以前にも確認した(参照「日本人が「移動」しなくなっているのはナゼ?」)が、現在、大都市に人びとを押しとどめる社会的な力が働いている。端的にそれは、大都市内の人口の集積によって確認される。

たしかに少子高齢化の影響もあり、日本全体では県を超える長距離の移動は減少し、東京でも高度成長期以降は転入人口が少なくなっている。けれどもそれ以上に転出人口は減少しているのであり、90年代末にはついに転入人口を継続的に下回り始めた(図1)。

結果として、2000年代以降には、東京都の人口堆積が進み、沖縄と並び、1、2位の人口増加率を記録している。

こうして東京はかつて程、人びとを引き付けていない代わりに、人口を外に送り出す力も失った一種の蟻地獄の様相を呈している。

他の地域と較べても、東京出身の人が東京で暮らす割合は高く、たとえば最低の四国では75.8%の人しか出生ブロックに留まっていないのに対し、東京圏には90.4%の人が現在時点で暮らしている(第7回人口移動調査、2011年、ただし震災の影響を被った東北地域は除く)。

いうなれば東京で生まれた多くの人は、東京で死ぬことをかなりの力で運命づけられているのである。

大都市のこうした拘束力はもちろん問題とばかりはいえない。人口の集中は競争や交流によって経済発展を導くと一般的には主張されている。また大都市には多くの文化・商業施設、メディアが集まり、それが魅力的な消費の環境をつくりだしてもいる。

ただし集中は同時に問題もはらむ。地価の上昇や交通の混雑に加え、災害が起った場合の被害も大きくなり、さらには今回のように「戦時下」における攻撃やテロも促すからである。

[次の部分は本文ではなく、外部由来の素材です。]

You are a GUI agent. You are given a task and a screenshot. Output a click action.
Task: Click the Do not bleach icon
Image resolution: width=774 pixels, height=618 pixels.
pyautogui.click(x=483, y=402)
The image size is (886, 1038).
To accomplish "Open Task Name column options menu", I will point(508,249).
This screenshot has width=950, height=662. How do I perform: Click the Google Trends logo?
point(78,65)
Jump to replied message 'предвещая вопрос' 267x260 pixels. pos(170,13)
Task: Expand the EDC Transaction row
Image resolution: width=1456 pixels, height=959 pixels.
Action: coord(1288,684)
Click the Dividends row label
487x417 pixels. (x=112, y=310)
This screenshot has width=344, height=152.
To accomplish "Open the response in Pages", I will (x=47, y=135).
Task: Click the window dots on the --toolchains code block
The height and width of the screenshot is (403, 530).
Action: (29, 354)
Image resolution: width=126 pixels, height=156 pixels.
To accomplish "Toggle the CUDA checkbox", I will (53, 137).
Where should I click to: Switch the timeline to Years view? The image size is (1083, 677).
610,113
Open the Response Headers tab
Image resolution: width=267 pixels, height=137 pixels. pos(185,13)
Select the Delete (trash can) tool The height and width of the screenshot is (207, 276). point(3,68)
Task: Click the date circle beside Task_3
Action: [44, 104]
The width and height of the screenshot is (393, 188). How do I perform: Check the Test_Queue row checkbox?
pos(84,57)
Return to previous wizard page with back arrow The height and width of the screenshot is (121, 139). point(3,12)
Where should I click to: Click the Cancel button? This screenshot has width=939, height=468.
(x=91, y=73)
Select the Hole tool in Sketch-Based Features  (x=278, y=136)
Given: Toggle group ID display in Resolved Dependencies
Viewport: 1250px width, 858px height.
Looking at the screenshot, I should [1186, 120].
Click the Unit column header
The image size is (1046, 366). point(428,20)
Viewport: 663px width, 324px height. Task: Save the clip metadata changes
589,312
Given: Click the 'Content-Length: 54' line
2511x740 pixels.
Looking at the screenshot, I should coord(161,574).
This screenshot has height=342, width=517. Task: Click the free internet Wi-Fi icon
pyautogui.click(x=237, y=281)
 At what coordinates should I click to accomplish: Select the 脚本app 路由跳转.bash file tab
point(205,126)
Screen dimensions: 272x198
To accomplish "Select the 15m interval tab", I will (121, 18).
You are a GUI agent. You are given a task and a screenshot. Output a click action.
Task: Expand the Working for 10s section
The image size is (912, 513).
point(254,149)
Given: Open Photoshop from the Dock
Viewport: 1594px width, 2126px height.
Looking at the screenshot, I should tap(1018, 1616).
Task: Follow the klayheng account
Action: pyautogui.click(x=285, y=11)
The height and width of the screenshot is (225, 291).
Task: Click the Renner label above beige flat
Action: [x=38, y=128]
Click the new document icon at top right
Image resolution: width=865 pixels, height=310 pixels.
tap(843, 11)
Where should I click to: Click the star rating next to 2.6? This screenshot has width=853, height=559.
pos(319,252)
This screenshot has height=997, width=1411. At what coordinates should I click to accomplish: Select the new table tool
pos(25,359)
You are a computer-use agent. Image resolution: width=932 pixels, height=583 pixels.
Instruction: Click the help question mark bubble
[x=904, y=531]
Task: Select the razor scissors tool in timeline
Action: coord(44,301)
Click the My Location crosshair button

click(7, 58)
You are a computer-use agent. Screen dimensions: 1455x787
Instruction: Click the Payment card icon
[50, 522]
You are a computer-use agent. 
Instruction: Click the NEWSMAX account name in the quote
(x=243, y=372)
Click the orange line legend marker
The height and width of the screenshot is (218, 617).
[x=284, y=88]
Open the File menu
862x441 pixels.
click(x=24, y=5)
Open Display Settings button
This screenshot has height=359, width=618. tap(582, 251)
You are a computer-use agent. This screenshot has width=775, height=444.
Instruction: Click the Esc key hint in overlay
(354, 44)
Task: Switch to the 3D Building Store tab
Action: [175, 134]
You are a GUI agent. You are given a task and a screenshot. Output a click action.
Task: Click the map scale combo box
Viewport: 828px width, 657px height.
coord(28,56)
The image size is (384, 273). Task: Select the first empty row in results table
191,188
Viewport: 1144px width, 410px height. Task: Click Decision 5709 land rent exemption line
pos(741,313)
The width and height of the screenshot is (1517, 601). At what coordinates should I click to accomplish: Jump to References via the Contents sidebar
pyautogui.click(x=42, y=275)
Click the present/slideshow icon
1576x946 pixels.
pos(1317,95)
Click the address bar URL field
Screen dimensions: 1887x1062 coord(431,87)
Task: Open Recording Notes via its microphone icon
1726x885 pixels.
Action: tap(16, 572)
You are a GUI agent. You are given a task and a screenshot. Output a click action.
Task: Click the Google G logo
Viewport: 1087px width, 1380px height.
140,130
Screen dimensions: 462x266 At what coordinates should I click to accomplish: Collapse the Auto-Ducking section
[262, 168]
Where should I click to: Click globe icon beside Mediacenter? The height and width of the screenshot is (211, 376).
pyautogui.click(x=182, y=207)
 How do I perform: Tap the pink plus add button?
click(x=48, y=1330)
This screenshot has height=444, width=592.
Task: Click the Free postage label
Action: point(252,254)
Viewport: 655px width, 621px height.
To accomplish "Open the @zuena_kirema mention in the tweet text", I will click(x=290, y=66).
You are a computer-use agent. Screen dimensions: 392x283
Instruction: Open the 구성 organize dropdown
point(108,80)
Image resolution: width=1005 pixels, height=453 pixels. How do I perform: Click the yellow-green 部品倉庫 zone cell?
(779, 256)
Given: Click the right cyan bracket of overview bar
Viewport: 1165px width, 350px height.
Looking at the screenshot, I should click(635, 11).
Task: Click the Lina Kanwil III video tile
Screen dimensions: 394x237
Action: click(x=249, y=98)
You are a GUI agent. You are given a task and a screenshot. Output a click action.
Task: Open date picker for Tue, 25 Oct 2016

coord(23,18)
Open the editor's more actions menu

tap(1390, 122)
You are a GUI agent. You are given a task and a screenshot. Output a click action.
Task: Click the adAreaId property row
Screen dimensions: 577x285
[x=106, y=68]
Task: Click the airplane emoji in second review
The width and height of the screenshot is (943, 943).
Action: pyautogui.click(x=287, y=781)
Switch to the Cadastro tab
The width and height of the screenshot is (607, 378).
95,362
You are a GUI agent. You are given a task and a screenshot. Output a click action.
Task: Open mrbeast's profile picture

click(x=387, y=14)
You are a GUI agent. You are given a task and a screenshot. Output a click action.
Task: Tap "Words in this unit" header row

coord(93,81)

こうした危険を勘案しながら、しかし多くの人びとは大都市に留まり続けている。そこでの暮らしが魅力的だからだけではない。そこでくり広げられる激しい競争に取り残されないためにも、私たちは大都市を容易に離れることができないのではないか。

結局、私たちは刺激的かつ快適な暮らしを最大限享受する代わりに、大都市に留まり、ともに生き死ぬという運命を受け入れているといえるだろう。

たしかに多くの人は、どうせ何も起きないとたかをくくっていただけかもしれない。しかしその深層には、大都市が与えてくれるささやかな「ゆたかさ」の代償に、それが滅亡したら仕方がないとする諦念も隠されていたのである。